Dans notre précédent article, nous avons décrit les difficultés auxquelles le Service technique du métropolitain et la CMP ont été confrontés pour implanter l’accès et la salle souterraine de la station des Tuileries sur la première ligne du métro de Paris, de 1899 à 1900. En fonction des rejets successifs de leurs propositions par le ministère de l’Instruction publique et des Beaux-Arts (en charge du jardin des Tuileries), Guimard avait tout d’abord esquissé officieusement, à la fin de l’année 1899, des dessins pour des édicules de forme rampante et affrontés. Puis, en août 1900, il avait produit, cette fois officiellement, un projet de deux demi-édicules à claire-voie implantés sur le trottoir de la rue de Rivoli. Ce dernier projet qui aurait pu devenir l’une des plus belles réussites de l’architecte pour les accès du métro de Paris n’a pourtant pas vu le jour, sans doute en raison de l’opposition résolue des conseillers municipaux anti-édicules.
Après ce refus, Guimard a donc dû étudier un nouveau projet, toujours avec des balustrades, mais cette fois sans marquises. Le principe de la balustrade à écussons ayant été agréé pour les entourages découverts, il était logique qu’il l’utilise pour les accès d’entrée et de sortie de la station Tuileries. Cependant, où placer l’enseigne « METROPOLITAIN » ? Au vu de ce que la CMP a réalisé quelques années plus tard en matière d’accès Guimard sur des trémies étroites, il aurait théoriquement été possible de placer un portique extrêmement réduit devant chacun des escaliers[1]. Mais en 1901 cette idée n’était pas envisageable puisque seuls les modèles standard d’entourages pour trémies de 3 m avaient été agréés.
Guimard se trouvait ici dans une situation proche de celle de l’accès de la station Bastille adossé à la gare du chemin de fer de Vincennes reliant alors Paris à Marles-en Brie.
Cet accès bénéficiait d’une trémie de 2m 75, bien plus large que celles de la station Tuileries, mais tout de même plus étroite que celles des accès standards de la ligne 1. Après le rejet du projet de l’édicule initialement prévu à cet emplacement[2], il a proposé un an plus tard, le 28 mars 1901, un entourage découvert, privé de sa balustrade gauche et pourvu d’un seul candélabre pour assurer la signalisation. En raison de la moindre largeur de la trémie, le porte-enseigne devait être supprimé et l’enseigne accrochée au mur du bâtiment.

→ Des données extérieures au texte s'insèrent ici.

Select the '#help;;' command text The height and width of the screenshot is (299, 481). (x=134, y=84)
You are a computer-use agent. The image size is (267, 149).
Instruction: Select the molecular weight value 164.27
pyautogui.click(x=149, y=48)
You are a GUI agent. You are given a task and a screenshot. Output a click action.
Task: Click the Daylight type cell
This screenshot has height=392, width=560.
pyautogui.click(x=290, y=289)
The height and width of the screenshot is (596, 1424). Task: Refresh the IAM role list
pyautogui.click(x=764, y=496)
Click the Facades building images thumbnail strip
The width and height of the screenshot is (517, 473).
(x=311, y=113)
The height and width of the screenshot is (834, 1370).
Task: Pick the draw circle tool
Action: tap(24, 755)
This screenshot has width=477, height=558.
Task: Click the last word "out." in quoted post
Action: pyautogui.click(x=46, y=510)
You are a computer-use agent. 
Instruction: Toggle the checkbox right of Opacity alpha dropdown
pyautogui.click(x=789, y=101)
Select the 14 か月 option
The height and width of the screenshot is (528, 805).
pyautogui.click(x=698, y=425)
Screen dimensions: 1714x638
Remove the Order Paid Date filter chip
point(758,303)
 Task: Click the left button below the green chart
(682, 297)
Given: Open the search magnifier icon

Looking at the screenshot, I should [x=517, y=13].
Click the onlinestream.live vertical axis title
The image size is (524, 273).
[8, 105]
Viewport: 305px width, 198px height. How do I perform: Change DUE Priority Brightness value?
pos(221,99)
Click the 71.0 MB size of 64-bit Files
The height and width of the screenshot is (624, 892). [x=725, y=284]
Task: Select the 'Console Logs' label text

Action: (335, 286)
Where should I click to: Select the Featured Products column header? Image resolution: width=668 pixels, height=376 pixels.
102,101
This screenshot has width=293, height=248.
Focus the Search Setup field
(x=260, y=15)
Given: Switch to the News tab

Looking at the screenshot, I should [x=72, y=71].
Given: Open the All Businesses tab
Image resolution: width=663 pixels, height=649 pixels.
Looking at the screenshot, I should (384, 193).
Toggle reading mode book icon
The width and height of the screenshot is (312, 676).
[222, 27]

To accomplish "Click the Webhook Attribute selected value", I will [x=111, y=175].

Mais comme on peut le voir sur le dessin, cette enseigne murale a été biffée d’une croix et il a finalement été décidé de mettre en place deux candélabres faisant portique, comme sur les autres entourages découverts, mais en raccourcissant le porte-enseigne et en rognant l’enseigne[3] pour faire entrer le tout dans la largeur impartie[4].
Pour la station Tuileries dont l’accès était étudié en même temps que celui de la gare du chemin de fer de Vincennes, il est possible qu’un projet semblable à celui du dessin ait été formé, avec un seul candélabre pour chaque escalier. Nous ne connaissons cependant aucun dessin validant cette hypothèse. En revanche, l’idée de concevoir un cadre spécial pour les enseignes et de les accrocher à la grille du jardin a été retenue pour Tuileries.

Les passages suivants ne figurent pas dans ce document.